AIM OF THE EXERCISE
An exact copy of every record is required.
(Beginning of WORKING DATA)
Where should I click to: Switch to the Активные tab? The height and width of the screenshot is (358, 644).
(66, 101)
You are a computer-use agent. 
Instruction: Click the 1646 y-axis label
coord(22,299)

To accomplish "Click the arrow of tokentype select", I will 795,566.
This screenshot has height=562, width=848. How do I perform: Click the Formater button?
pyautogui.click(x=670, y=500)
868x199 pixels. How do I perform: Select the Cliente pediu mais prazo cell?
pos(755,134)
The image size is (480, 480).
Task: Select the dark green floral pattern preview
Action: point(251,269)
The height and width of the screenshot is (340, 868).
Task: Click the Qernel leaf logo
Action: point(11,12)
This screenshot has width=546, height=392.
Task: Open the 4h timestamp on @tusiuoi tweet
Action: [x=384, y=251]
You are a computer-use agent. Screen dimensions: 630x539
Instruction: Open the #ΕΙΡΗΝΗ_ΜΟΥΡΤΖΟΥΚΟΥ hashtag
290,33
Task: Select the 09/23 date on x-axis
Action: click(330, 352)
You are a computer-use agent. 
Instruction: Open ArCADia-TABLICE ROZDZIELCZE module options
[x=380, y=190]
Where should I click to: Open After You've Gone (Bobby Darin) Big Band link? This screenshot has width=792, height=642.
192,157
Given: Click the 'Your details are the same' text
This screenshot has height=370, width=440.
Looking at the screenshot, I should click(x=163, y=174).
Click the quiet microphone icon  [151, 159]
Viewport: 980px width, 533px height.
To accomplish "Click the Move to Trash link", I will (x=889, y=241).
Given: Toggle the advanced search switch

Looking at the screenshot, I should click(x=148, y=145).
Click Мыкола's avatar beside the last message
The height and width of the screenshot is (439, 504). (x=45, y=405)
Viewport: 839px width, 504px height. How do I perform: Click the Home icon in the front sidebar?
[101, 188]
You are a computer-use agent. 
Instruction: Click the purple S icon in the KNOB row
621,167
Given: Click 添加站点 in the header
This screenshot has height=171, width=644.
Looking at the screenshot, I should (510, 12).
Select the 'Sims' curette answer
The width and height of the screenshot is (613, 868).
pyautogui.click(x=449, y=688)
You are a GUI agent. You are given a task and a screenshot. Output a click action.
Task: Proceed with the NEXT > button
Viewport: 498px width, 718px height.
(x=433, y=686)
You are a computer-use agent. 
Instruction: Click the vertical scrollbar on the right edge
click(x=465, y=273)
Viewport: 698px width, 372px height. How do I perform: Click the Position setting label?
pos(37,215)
(End of WORKING DATA)
WRITTEN SOLUTION
Where should I click to: Switch to the Активные tab? The height and width of the screenshot is (358, 644).
(66, 101)
You are a computer-use agent. 
Instruction: Click the 1646 y-axis label
coord(22,299)

To accomplish "Click the arrow of tokentype select", I will 795,566.
This screenshot has height=562, width=848. How do I perform: Click the Formater button?
pyautogui.click(x=670, y=500)
868x199 pixels. How do I perform: Select the Cliente pediu mais prazo cell?
pos(755,134)
The image size is (480, 480).
Task: Select the dark green floral pattern preview
Action: point(251,269)
The height and width of the screenshot is (340, 868).
Task: Click the Qernel leaf logo
Action: point(11,12)
This screenshot has width=546, height=392.
Task: Open the 4h timestamp on @tusiuoi tweet
Action: [x=384, y=251]
You are a computer-use agent. Screen dimensions: 630x539
Instruction: Open the #ΕΙΡΗΝΗ_ΜΟΥΡΤΖΟΥΚΟΥ hashtag
290,33
Task: Select the 09/23 date on x-axis
Action: click(330, 352)
You are a computer-use agent. 
Instruction: Open ArCADia-TABLICE ROZDZIELCZE module options
[x=380, y=190]
Where should I click to: Open After You've Gone (Bobby Darin) Big Band link? This screenshot has width=792, height=642.
192,157
Given: Click the 'Your details are the same' text
This screenshot has height=370, width=440.
Looking at the screenshot, I should click(x=163, y=174).
Click the quiet microphone icon  [151, 159]
Viewport: 980px width, 533px height.
To accomplish "Click the Move to Trash link", I will (x=889, y=241).
Given: Toggle the advanced search switch

Looking at the screenshot, I should click(x=148, y=145).
Click Мыкола's avatar beside the last message
The height and width of the screenshot is (439, 504). (x=45, y=405)
Viewport: 839px width, 504px height. How do I perform: Click the Home icon in the front sidebar?
[101, 188]
You are a computer-use agent. 
Instruction: Click the purple S icon in the KNOB row
621,167
Given: Click 添加站点 in the header
This screenshot has height=171, width=644.
Looking at the screenshot, I should (510, 12).
Select the 'Sims' curette answer
The width and height of the screenshot is (613, 868).
pyautogui.click(x=449, y=688)
You are a GUI agent. You are given a task and a screenshot. Output a click action.
Task: Proceed with the NEXT > button
Viewport: 498px width, 718px height.
(x=433, y=686)
You are a computer-use agent. 
Instruction: Click the vertical scrollbar on the right edge
click(x=465, y=273)
Viewport: 698px width, 372px height. How do I perform: Click the Position setting label?
pos(37,215)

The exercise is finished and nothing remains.